Celastrus orbiculatus Thunb. extract inhibits inflammatory metabolic adaptation in macrophages and regulates polarization via modulating PKM2.

Precancerous lesions of gastric cancer (PLGC) are considered critical stages for the prevention and treatment of gastric cancer (GC), with gastric mucosal inflammation being a prerequisite for PLGC. Macrophages, integral to the immune system, typically respond to external stimuli triggering inflammation.

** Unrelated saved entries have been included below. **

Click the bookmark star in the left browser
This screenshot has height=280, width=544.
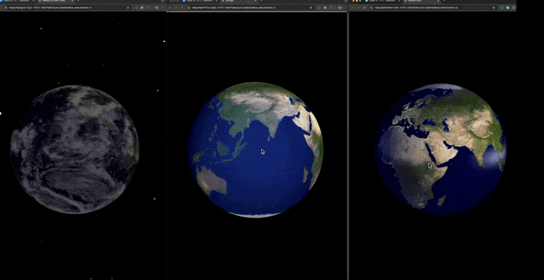point(128,7)
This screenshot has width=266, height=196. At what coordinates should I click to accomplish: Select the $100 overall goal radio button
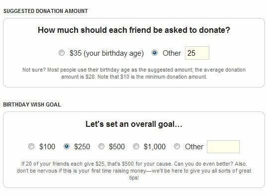point(31,146)
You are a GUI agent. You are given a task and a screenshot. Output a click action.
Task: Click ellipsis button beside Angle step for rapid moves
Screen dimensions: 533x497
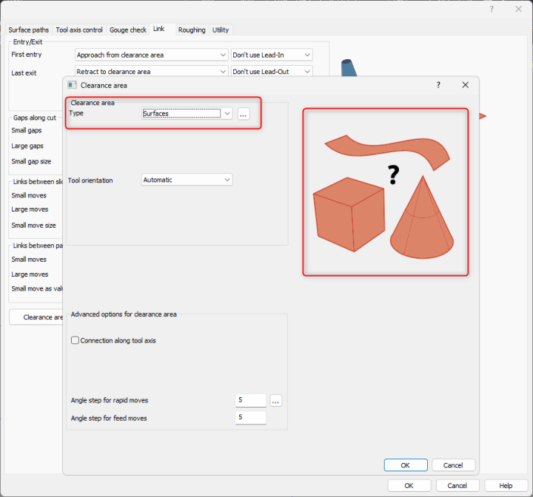click(275, 400)
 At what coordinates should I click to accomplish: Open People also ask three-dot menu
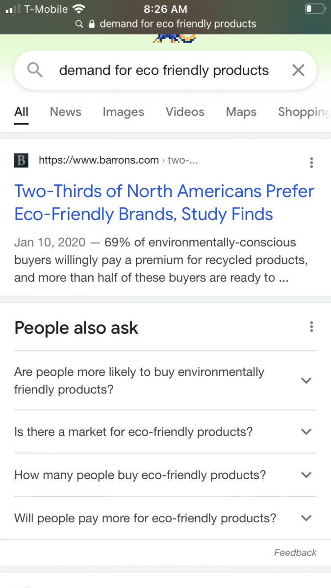(312, 327)
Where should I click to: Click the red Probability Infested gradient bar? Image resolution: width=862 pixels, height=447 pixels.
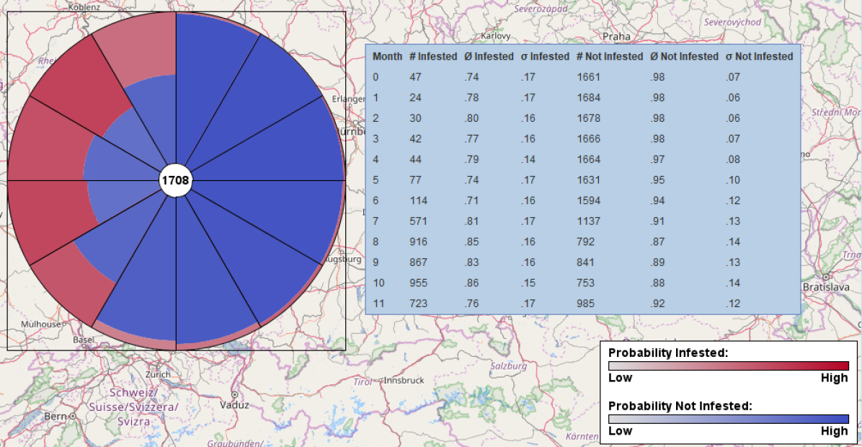tap(728, 366)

Celastrus orbiculatus Thunb. extract (COE) has been shown to exhibit anti-inflammatory effects in treating PLGC. However, it remains unclear how COE modulates macrophage metabolic adaptation and polarization in the inflammatory response to reverse PLGC. This study utilized a composite modeling approach to establish a PLGC mouse model, assessing COE's impact on polarization and metabolic adaptation markers such as inflammatory factors in gastric mucosa and RAW264.7 macrophages. The results confirm that COE significantly reduces M1 macrophage polarization markers while increasing M2 macrophage polarization markers and lowering inflammatory factor levels. Additionally, COE effectively inhibits the expression of pyruvate kinase M2 (PKM2). Our findings suggest that COE may act through regulating PKM2 expression to modulate inflammatory responses and reverse PLGC.